Coconut Oil and Yogurt
Coconut oil and whole milk yogurt are two ingredients that help make these muffins moist. Refined coconut oil has most of the coconut flavor taken out, but unrefined has a wonderful coconut flavor that works perfectly with the pineapple. It almost tastes buttery in this recipe, which is interesting since there's no butter. For the yogurt, I always use whole milk yogurt for baking. You might be able to get away with low fat or nonfat, but I've done all my testing with whole milk yogurt. Aldi sells a not-too-sweet whole milk coconut yogurt which I think would work really well too.
Pineapple Muffins Batch Size
Since I make fairly small batches, I bake these in my Breville Smart Oven. It's the model with the air fryer built in, but of course I just use the "Bake" setting. You can use any kind of oven, but I really love how evenly my little Breville bakes. Anyhow, a trick to getting muffins to rise higher is to let the batter sit for a few minutes. Also, putting the muffins in the oven at 400 and then dropping the heat to 350 after the first 10 minutes is also supposed to help muffins rise high.
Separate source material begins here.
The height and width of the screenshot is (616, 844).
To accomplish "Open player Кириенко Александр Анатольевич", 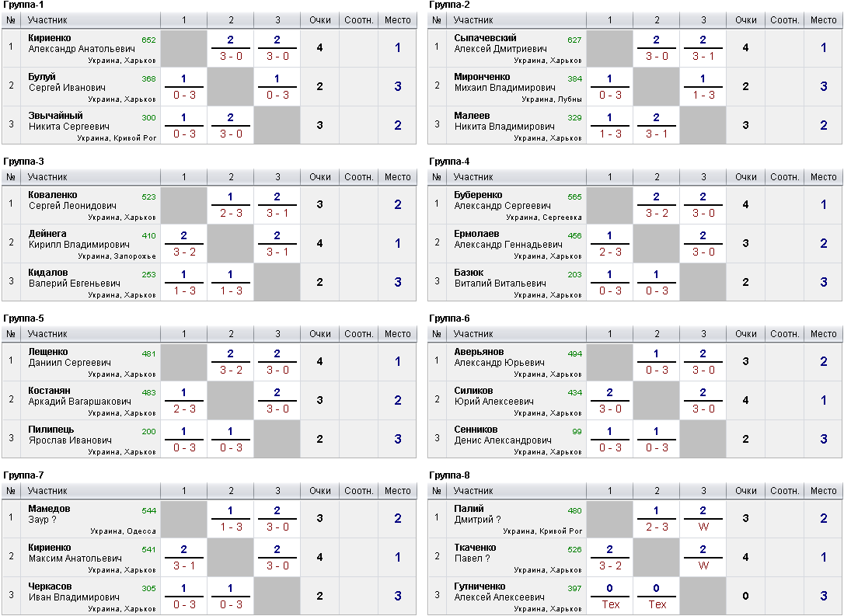I will (82, 44).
- 1 ¼ cups bread flour or all-purpose flour (170 grams)
- 1 ¼ teaspoons baking powder
- ¼ teaspoon baking soda
- ¼ teaspoon salt plus a pinch
- 4 tablespoons unrefined coconut oil, soft but not melted (52 grams)
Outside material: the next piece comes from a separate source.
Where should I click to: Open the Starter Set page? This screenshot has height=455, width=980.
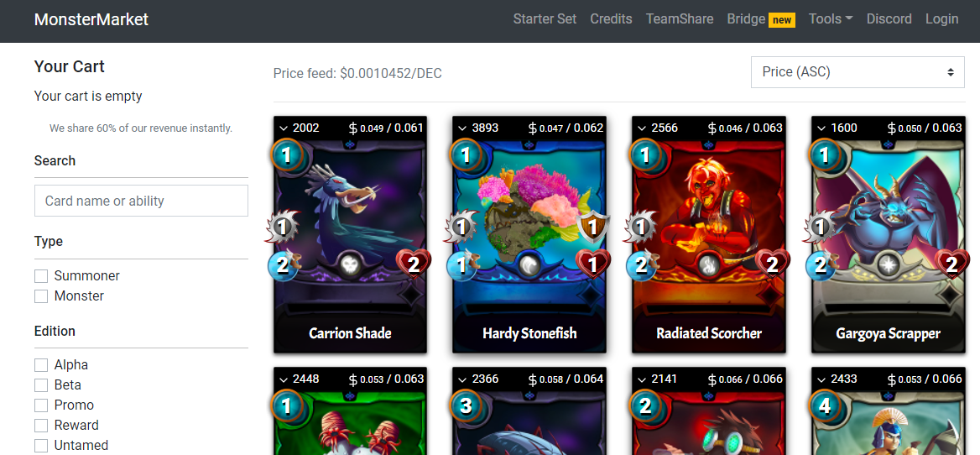click(545, 18)
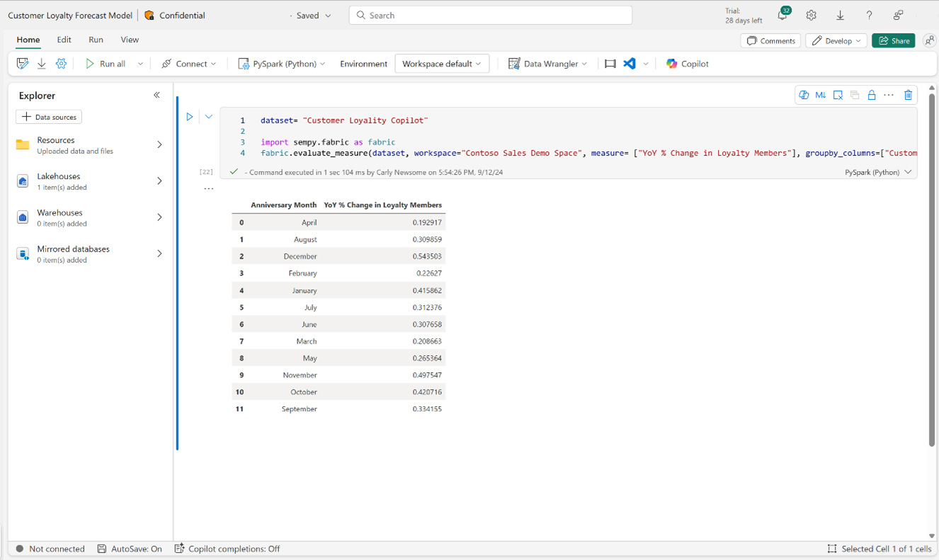Image resolution: width=939 pixels, height=560 pixels.
Task: Open settings gear icon in header
Action: (x=811, y=16)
- ½ cup granulated sugar (100 grams)
- ¾ teaspoon vanilla extract
- 1 large egg, room temperature (50 grams)
- ½ cup whole milk plain yogurt or coconut flavor (120 grams)
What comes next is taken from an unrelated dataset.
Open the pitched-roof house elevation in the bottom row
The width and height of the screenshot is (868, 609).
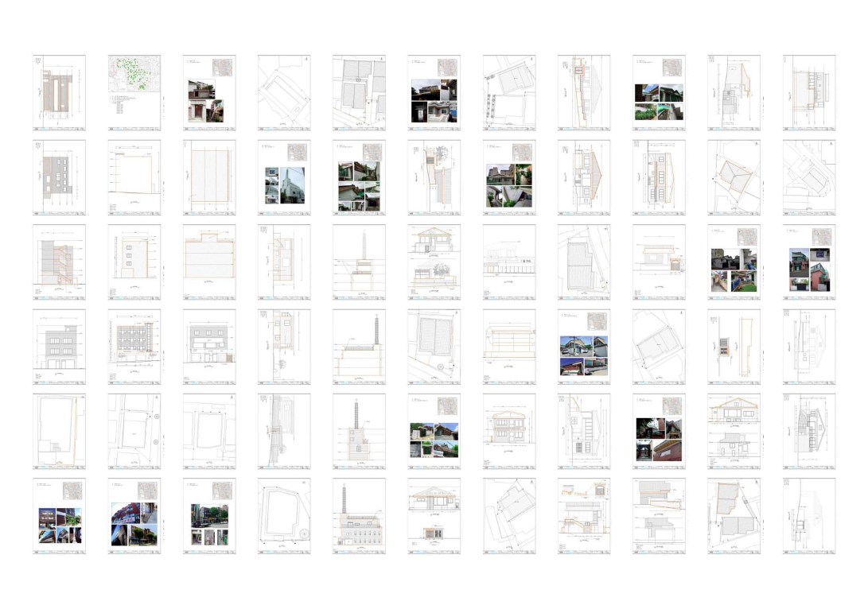click(x=434, y=515)

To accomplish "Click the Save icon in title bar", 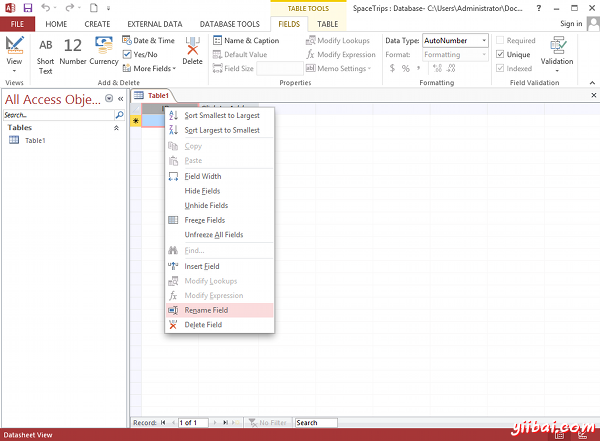I will point(27,8).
- ½ cup or so well drained pineapple chunks, coarsely chopped
- ½ cup chopped pecans (optional)
- coarse sparkling sugar (optional)
- Preheat the oven to 400°F. Grease 6 muffins cups or up to 8 if your muffin cups are smaller. If using silicone muffin cups you can skip that step. Also, the muffin batter sits for 10 minutes, so if your oven preheats quickly or you are using a toaster you can hold off on preheating.
- Whisk together the flour, baking powder, baking soda and salt in a medium size bowl and set aside.
- In a mixing bowl, using a heavy dutry scraper or a wooden spoon, beat the coconut oil, sugar and vanilla just until blended, then beat in the egg.
- Add the flour mixture alternately with the yogurt, stirring by hand to make a very thick but light batter.
- Stir in drained pineapple.
- Fill the muffin cups, piling toward the center. Sprinkle pecans on top if desired. Let the muffin batter sit for 10 minute before baking.
- Set the muffin pan on a rimmed baking sheet to prevent any dripping.
- Total bake time should be about 25 minutes with 10 minutes at 400 degrees and 15 minutes at 350, so put the muffins in the 400 degree oven and bake for about 10 minutes, then turn the the heat down to 350 and bake for another 1-15 minutes or until tops are browned and just slightly cracked.
- Let cool in cups for about 10 minutes, then carefully remove. You can serve them warm or let them firm up a bit and serve re-warmed later or at room temperature.